DETROIT—Dodge became the first domestic brand to claim the top spot in J.D. Power's 34th annual report card on new-vehicle quality.
Tesla unofficially finished last in its debut appearance in the study, while Genesis was the top-ranked luxury brand for the fourth year in a row.
Following back-to-back podium sweeps by Korean brands, Detroit auto makers claimed three of the top four slots in the closely watched Initial Quality Study, released June 24. The study measures the number of problems reported during the first 90 days of ownership.
The industry average—166 problems per 100 vehicles—was much higher than last year's average of 93 problems per 100 vehicles. This was because the study was redesigned this year for the first time since 2013, adding questions about a number of technologies that didn't exist in prior surveys.
"The higher problem levels we see in this year's study don't mean vehicle quality has worsened; rather, the redesigned study asks additional questions that allow owners to cite more of the problems that they are experiencing," Dave Sargent, vice president of automotive quality at J.D. Power, said in a statement.

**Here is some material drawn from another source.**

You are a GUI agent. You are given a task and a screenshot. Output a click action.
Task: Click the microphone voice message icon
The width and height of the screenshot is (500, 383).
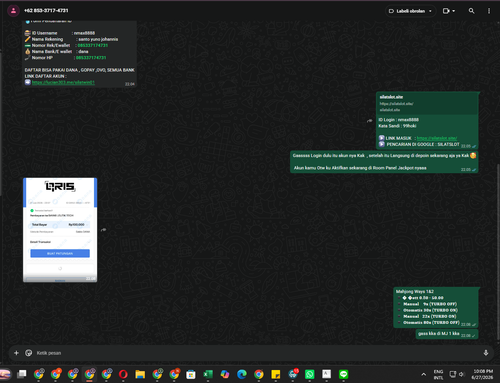tap(486, 353)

Dodge, which tied with Kia for first place with 136 problems per 100 vehicles, was a surprise winner. The five models surveyed were Challenger, Charger, Journey, Grand Caravan and Durango. The brand, which landed in the top 10 last year for the first time, has not introduced a redesigned or new vehicle since the 2011 model year. Older models give brands several advantages: Vehicles aren't saddled with as many connected features that typically drag down scores, and engineers have had more time to fix whatever problems do exist.
Still, Sargent said Dodge's performance can be attributed to more than just an aging lineup.
"They've done a really good job improving their quality," Sargent told Automotive News. "It's not a fluke that they did well."
He cited widely praised technology such as Fiat Chrysler Automobiles' UConnect infotainment system.
Another FCA brand, Ram, tied Chevrolet for third place, with 141 problems per 100 vehicles.
Chevy boasted the highest-rated model, with owners reporting just 103 problems per 100 vehicles with the Sonic.